§ TASK STATEMENT
Images excluded, return every record exactly as it reads.

§ TASK INPUT
________

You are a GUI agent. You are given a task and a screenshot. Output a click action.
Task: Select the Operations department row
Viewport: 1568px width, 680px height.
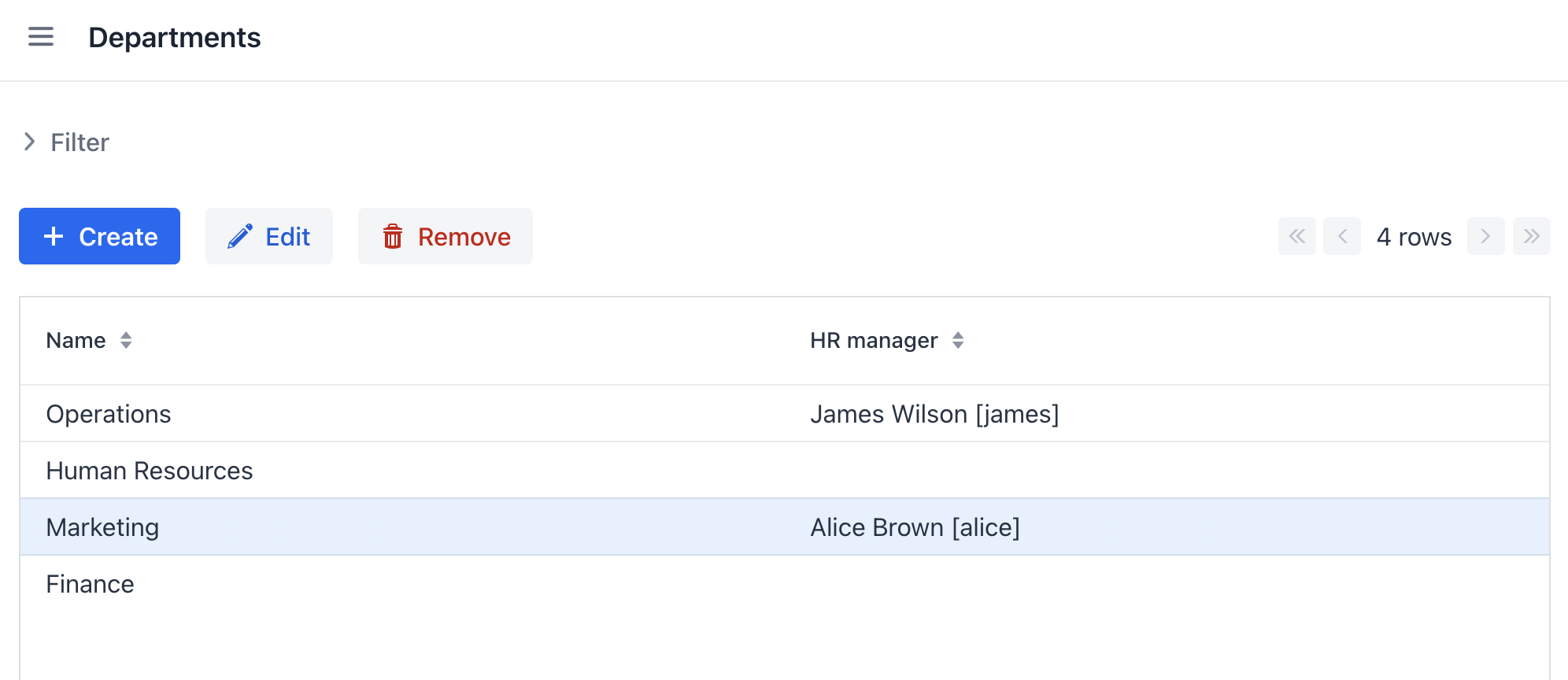click(109, 414)
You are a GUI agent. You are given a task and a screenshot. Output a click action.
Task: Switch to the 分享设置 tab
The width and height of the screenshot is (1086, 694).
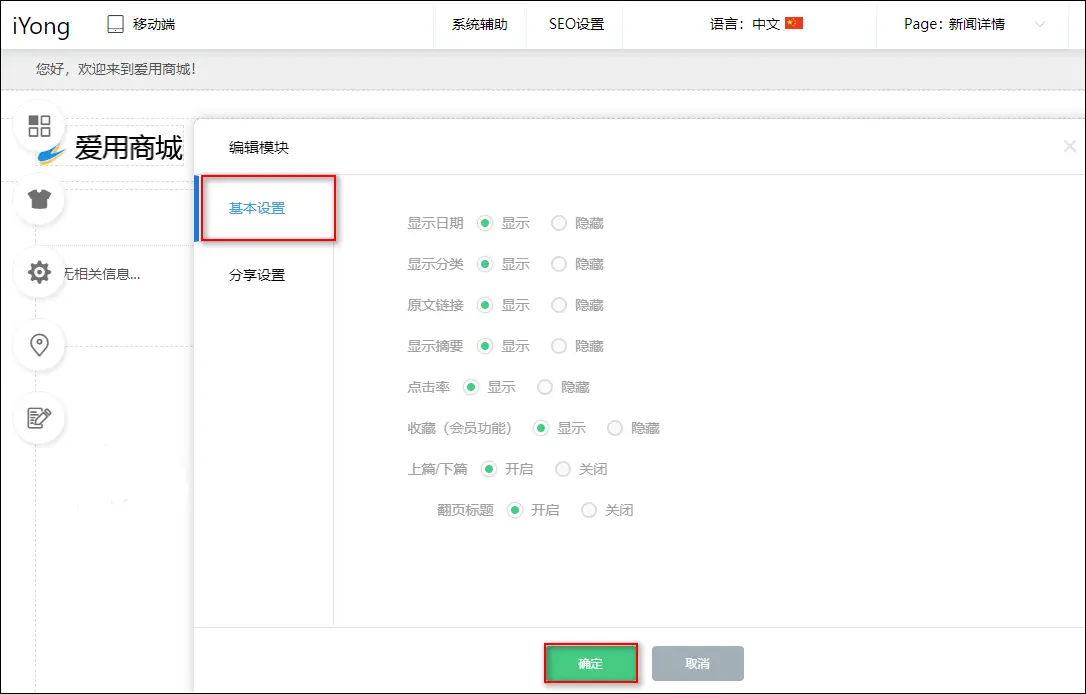coord(257,275)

________

§ ANSWER SPACE
You are a GUI agent. You are given a task and a screenshot. Output a click action.
Task: Select the Operations department row
Viewport: 1568px width, 680px height.
click(109, 414)
You are a GUI agent. You are given a task and a screenshot. Output a click action.
Task: Switch to the 分享设置 tab
The width and height of the screenshot is (1086, 694).
coord(257,275)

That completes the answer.